● Task description:
Copy out exactly the lines spanning the line with "The width and height of the screenshot is (924, 529)." to the line with "the orange power", inclusive, from the data underneath, with no pictures.
──────── Given information
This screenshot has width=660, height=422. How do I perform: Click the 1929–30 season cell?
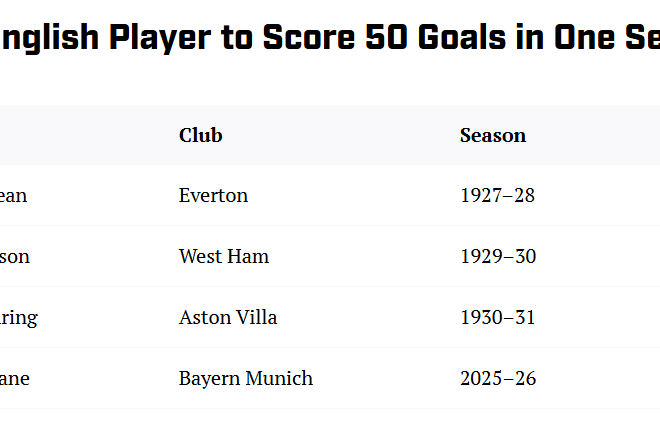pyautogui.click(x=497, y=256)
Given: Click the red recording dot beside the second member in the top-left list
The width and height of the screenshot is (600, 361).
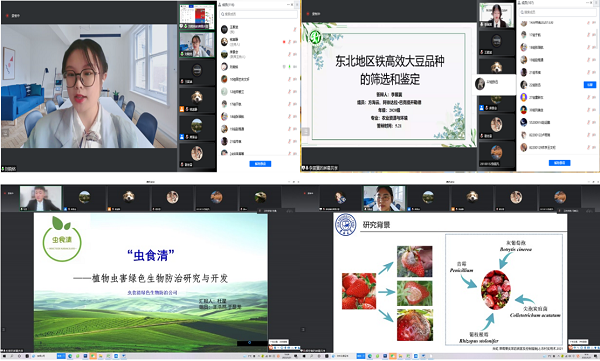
────────────────
──────── Given information
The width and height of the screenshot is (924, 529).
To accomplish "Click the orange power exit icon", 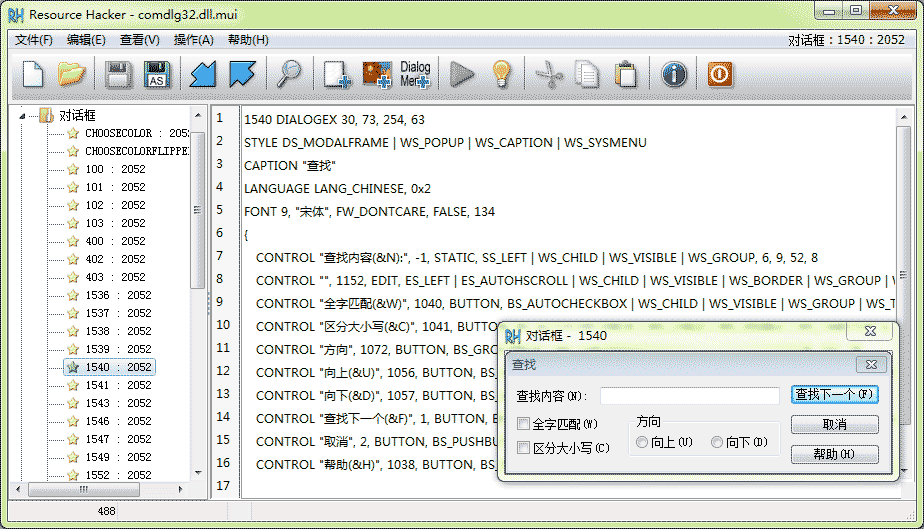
────────────────
● Answer for the task:
The width and height of the screenshot is (924, 529).
To accomplish "Click the orange power exit icon", 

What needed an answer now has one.